WHAT IS REQUIRED
The answer must be an exact copy of every entry.

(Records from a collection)
==============================
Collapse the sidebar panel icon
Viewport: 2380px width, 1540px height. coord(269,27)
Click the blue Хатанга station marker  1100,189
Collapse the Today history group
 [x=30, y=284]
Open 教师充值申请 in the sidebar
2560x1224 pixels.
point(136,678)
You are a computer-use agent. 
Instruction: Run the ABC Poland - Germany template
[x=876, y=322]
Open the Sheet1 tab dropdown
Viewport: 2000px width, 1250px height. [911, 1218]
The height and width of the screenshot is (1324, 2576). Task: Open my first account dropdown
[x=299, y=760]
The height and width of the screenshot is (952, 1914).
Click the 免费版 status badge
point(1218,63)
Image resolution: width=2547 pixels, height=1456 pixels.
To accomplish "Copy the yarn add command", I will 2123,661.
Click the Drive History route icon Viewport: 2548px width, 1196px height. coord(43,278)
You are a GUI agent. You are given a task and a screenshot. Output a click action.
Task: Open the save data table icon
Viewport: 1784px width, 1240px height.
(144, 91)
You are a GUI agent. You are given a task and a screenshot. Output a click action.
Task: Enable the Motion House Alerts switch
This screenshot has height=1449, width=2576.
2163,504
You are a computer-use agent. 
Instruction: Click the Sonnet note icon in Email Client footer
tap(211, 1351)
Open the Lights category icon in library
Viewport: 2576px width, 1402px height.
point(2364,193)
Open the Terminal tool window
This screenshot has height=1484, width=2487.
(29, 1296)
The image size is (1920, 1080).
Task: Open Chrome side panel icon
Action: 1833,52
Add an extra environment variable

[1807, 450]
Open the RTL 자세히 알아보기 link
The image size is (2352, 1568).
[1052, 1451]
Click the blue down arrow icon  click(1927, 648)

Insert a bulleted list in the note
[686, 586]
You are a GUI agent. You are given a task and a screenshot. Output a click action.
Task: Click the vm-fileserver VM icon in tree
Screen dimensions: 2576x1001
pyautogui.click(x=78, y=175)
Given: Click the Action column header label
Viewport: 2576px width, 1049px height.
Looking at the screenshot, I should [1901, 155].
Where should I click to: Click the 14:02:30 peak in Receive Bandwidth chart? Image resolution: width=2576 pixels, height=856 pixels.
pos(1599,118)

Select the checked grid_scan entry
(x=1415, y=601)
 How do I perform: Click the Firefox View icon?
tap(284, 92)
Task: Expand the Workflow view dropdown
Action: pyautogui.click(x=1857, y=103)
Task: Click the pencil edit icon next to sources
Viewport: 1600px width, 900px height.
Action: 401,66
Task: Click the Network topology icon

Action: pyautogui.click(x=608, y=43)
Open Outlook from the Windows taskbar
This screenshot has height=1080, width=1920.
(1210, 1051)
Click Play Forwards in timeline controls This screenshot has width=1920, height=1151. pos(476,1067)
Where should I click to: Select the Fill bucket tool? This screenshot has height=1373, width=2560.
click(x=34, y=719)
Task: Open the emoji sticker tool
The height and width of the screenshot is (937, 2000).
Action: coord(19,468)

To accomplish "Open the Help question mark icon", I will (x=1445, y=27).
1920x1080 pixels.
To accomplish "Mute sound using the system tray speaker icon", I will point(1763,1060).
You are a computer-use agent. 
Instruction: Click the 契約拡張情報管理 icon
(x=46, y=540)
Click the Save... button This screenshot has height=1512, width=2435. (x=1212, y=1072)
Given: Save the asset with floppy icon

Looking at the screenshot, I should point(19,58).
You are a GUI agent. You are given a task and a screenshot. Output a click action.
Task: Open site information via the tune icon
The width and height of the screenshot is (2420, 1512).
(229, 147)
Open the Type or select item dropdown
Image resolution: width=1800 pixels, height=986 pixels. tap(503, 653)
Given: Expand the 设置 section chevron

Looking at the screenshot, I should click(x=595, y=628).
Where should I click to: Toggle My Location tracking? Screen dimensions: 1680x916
==============================
PROBLEM SOLUTION
Collapse the sidebar panel icon
Viewport: 2380px width, 1540px height. coord(269,27)
Click the blue Хатанга station marker  1100,189
Collapse the Today history group
 [x=30, y=284]
Open 教师充值申请 in the sidebar
2560x1224 pixels.
point(136,678)
You are a computer-use agent. 
Instruction: Run the ABC Poland - Germany template
[x=876, y=322]
Open the Sheet1 tab dropdown
Viewport: 2000px width, 1250px height. [911, 1218]
The height and width of the screenshot is (1324, 2576). Task: Open my first account dropdown
[x=299, y=760]
The height and width of the screenshot is (952, 1914).
Click the 免费版 status badge
point(1218,63)
Image resolution: width=2547 pixels, height=1456 pixels.
To accomplish "Copy the yarn add command", I will 2123,661.
Click the Drive History route icon Viewport: 2548px width, 1196px height. coord(43,278)
You are a GUI agent. You are given a task and a screenshot. Output a click action.
Task: Open the save data table icon
Viewport: 1784px width, 1240px height.
(144, 91)
You are a GUI agent. You are given a task and a screenshot. Output a click action.
Task: Enable the Motion House Alerts switch
This screenshot has height=1449, width=2576.
2163,504
You are a computer-use agent. 
Instruction: Click the Sonnet note icon in Email Client footer
tap(211, 1351)
Open the Lights category icon in library
Viewport: 2576px width, 1402px height.
point(2364,193)
Open the Terminal tool window
This screenshot has height=1484, width=2487.
(29, 1296)
The image size is (1920, 1080).
Task: Open Chrome side panel icon
Action: 1833,52
Add an extra environment variable

[1807, 450]
Open the RTL 자세히 알아보기 link
The image size is (2352, 1568).
[1052, 1451]
Click the blue down arrow icon  click(1927, 648)

Insert a bulleted list in the note
[686, 586]
You are a GUI agent. You are given a task and a screenshot. Output a click action.
Task: Click the vm-fileserver VM icon in tree
Screen dimensions: 2576x1001
pyautogui.click(x=78, y=175)
Given: Click the Action column header label
Viewport: 2576px width, 1049px height.
Looking at the screenshot, I should [1901, 155].
Where should I click to: Click the 14:02:30 peak in Receive Bandwidth chart? Image resolution: width=2576 pixels, height=856 pixels.
pos(1599,118)

Select the checked grid_scan entry
(x=1415, y=601)
 How do I perform: Click the Firefox View icon?
tap(284, 92)
Task: Expand the Workflow view dropdown
Action: pyautogui.click(x=1857, y=103)
Task: Click the pencil edit icon next to sources
Viewport: 1600px width, 900px height.
Action: 401,66
Task: Click the Network topology icon

Action: pyautogui.click(x=608, y=43)
Open Outlook from the Windows taskbar
This screenshot has height=1080, width=1920.
(1210, 1051)
Click Play Forwards in timeline controls This screenshot has width=1920, height=1151. pos(476,1067)
Where should I click to: Select the Fill bucket tool? This screenshot has height=1373, width=2560.
click(x=34, y=719)
Task: Open the emoji sticker tool
The height and width of the screenshot is (937, 2000).
Action: coord(19,468)

To accomplish "Open the Help question mark icon", I will (x=1445, y=27).
1920x1080 pixels.
To accomplish "Mute sound using the system tray speaker icon", I will point(1763,1060).
You are a computer-use agent. 
Instruction: Click the 契約拡張情報管理 icon
(x=46, y=540)
Click the Save... button This screenshot has height=1512, width=2435. (x=1212, y=1072)
Given: Save the asset with floppy icon

Looking at the screenshot, I should point(19,58).
You are a GUI agent. You are given a task and a screenshot. Output a click action.
Task: Open site information via the tune icon
The width and height of the screenshot is (2420, 1512).
(229, 147)
Open the Type or select item dropdown
Image resolution: width=1800 pixels, height=986 pixels. tap(503, 653)
Given: Expand the 设置 section chevron

Looking at the screenshot, I should click(x=595, y=628).
Where should I click to: Toggle My Location tracking? Screen dimensions: 1680x916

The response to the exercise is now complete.